一番辛い時に、ラパンは傍にいてくれなかったから。彼の怒りは本当だったのだ。
「代わりにレクスが私を守ってくれて、部屋まで走ったわ。でも、着いた時にはレイお兄様は瀕死だった……。呼吸器官が弱い人だったから、なおさら酷い。しかも火と一緒にどろどろの黒い“何か”があって……。

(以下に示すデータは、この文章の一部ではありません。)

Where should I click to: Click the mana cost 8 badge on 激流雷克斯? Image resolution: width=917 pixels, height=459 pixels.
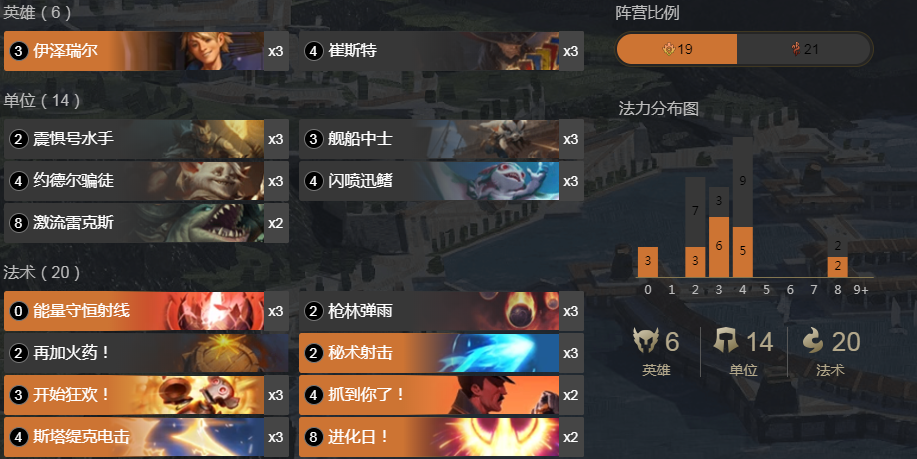click(x=18, y=223)
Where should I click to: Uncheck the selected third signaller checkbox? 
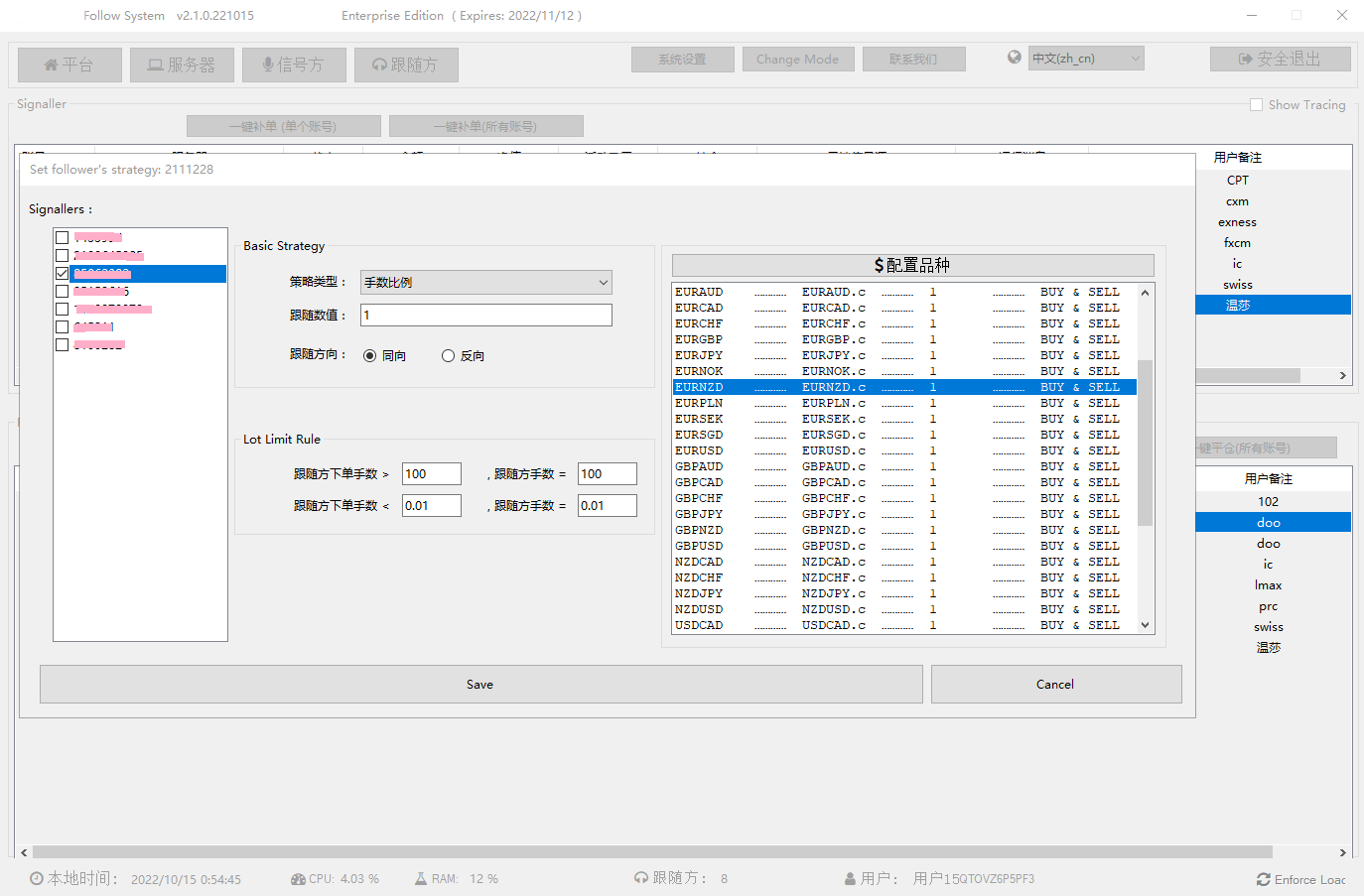(63, 274)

わたし、何も出来なかった! わたしは『魔女』って言われていたのに、守ることすら出来なかった。魔力はあるくせに、素質がなかったから! レクスでも治せなくて。どうしようってなった時にあの人は、お兄様が……最後に、最期に――綺麗だ、って。それで、わたし」
流した涙は悲しみではなく、後悔だった。
クーデターの時、もう少しカルテと一緒に話せればよかったと心底思う。彼も同じ死因で家族である姉を亡くしてしまったのだ。

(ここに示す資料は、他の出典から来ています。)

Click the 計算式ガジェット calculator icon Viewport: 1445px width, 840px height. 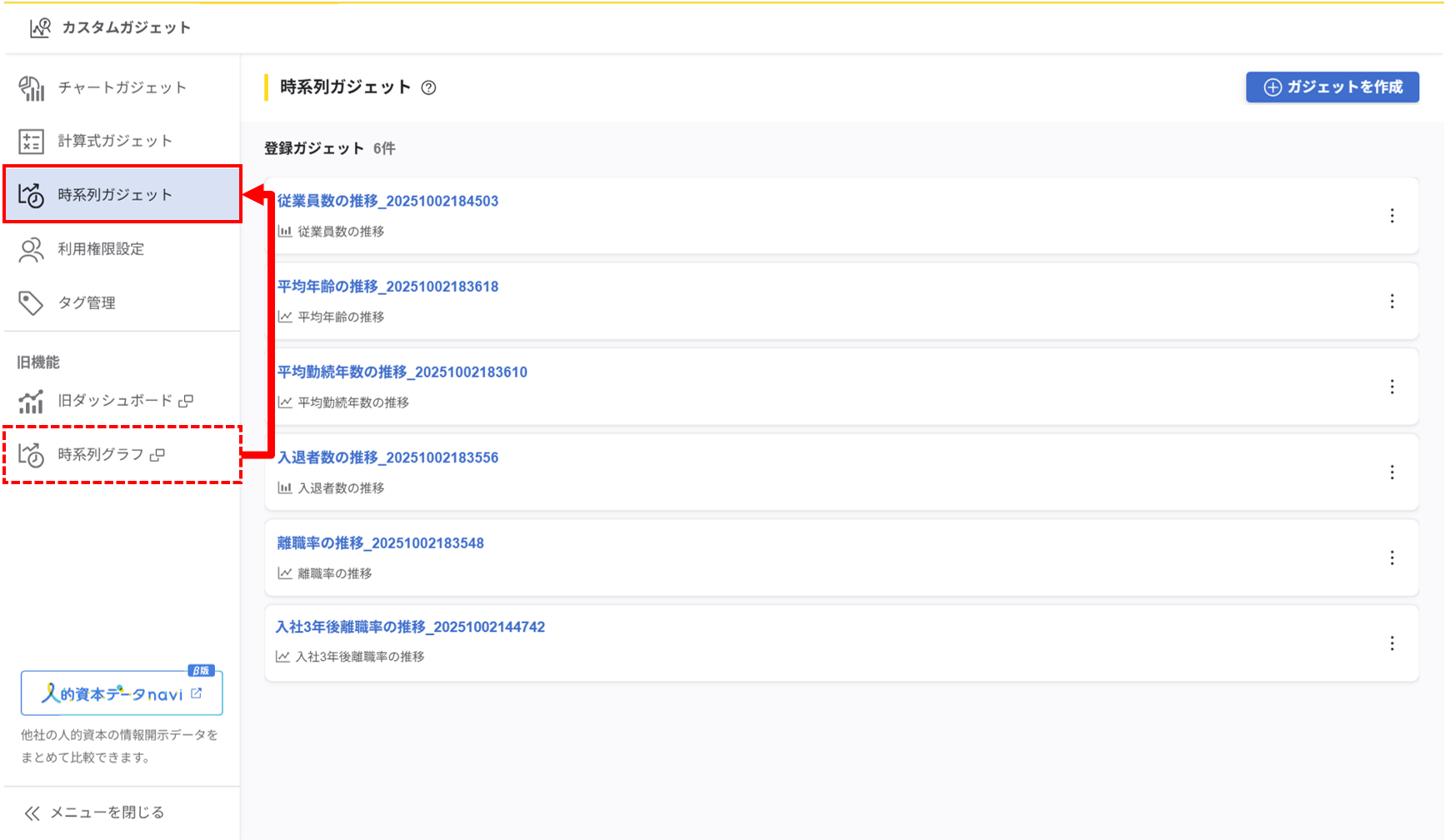coord(32,142)
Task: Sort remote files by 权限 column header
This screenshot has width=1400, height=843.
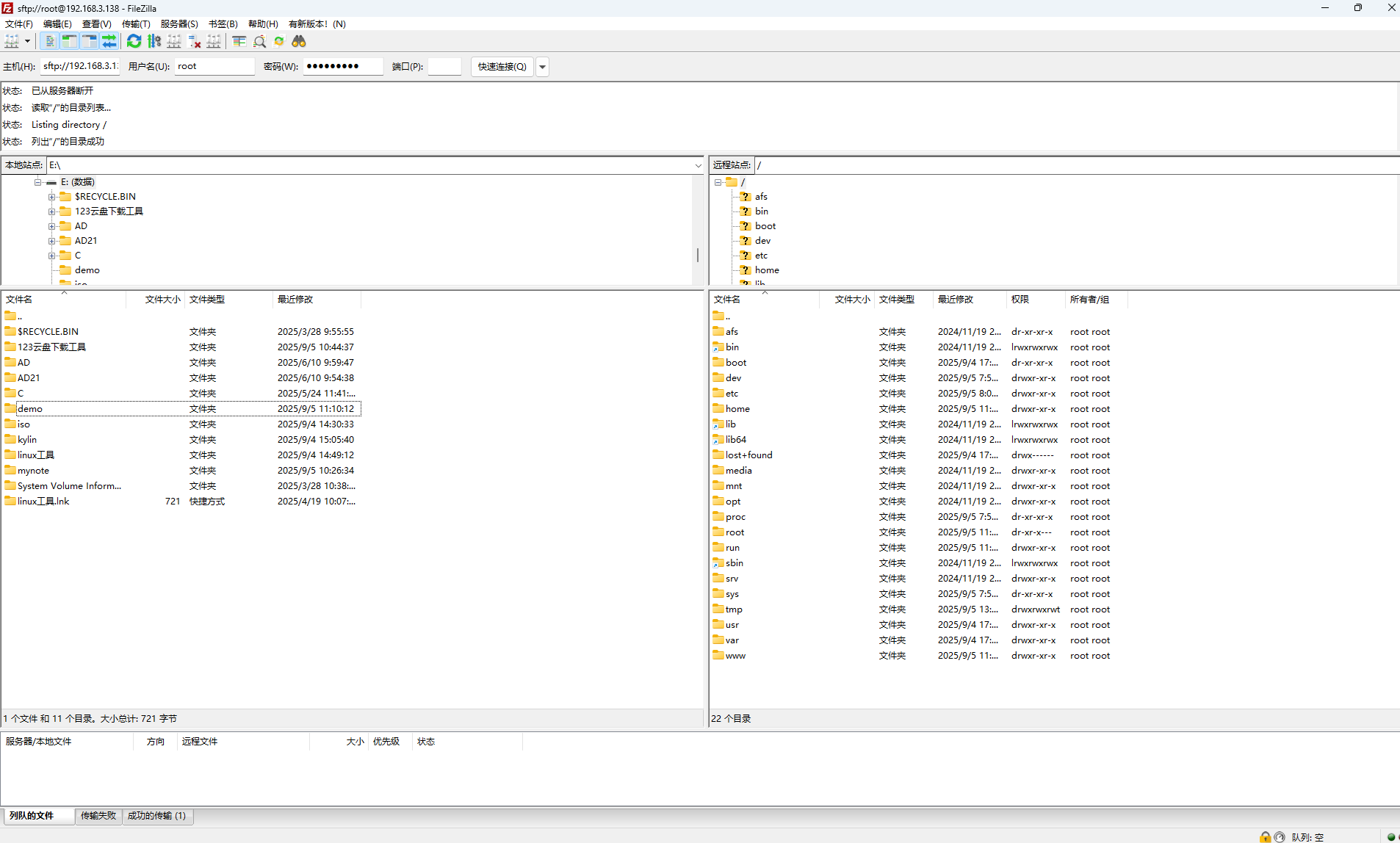Action: point(1020,300)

「――私、ハイドを許さない。あいつ、『運命を与える』魔法を解く気は無いの。魔法自体が役割を選ぶ化け物とも言っていたし。……そんなやつ、野放しにしておけるわけがない」
ハイドの悪業は人の死に関わる。彼なら十年前に起こした非道をもう一度する、などと言いかねない。

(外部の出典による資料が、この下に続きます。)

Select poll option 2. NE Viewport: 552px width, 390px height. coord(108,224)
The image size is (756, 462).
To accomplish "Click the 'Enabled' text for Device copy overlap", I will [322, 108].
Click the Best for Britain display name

何か、取り返しのつかないことが起こるのは明白なのだから。
「その『運命を与える』魔法について、俺から話がある」
ヘンリーの声で、この場にいる全員が息を呑んだ。
「言ってみろ、先読みの星」
この時、ヘンリーの瞳が王族のソレに変わった。
ジェリエナよりも前に立ち、兄の背中を見せる。
「アーシュ。かけた相手に直接干渉し、蝕む呪い。運命を捻じ曲げられ、適応しなければ死ぬ。それが奴の操る魔法です」
「ハイドはラパン以外にこの魔法をかけました。とは言っても、戦争に関係のある人間――。私、ジェリエナ、レイ。レクス。ディリット、ヴァイオレット……そして、ロワ皇帝陛下。カルテとその姉、ステラも含まれていますが……彼らは戦争より前の別件です。どちらにせよ、奴は私達に呪いをかけた」
城が静まり返る。
魔法をかけられた覚えがある、ないに限らず、それぞれが事実をかみ砕いた。
「……わたしが記憶喪失になったのは必然だというのですか、お兄様」
「あぁ。遅かれ早かれ、呪いは進行する。大して変わらない人もいれば、別人のように変わる人もいるぜ」
ヘンリーの答えが身に染みる。しがらみが解けたような気がして、笑みが綻んだ。
誰よりも温かな、優しい笑顔を浮かべて。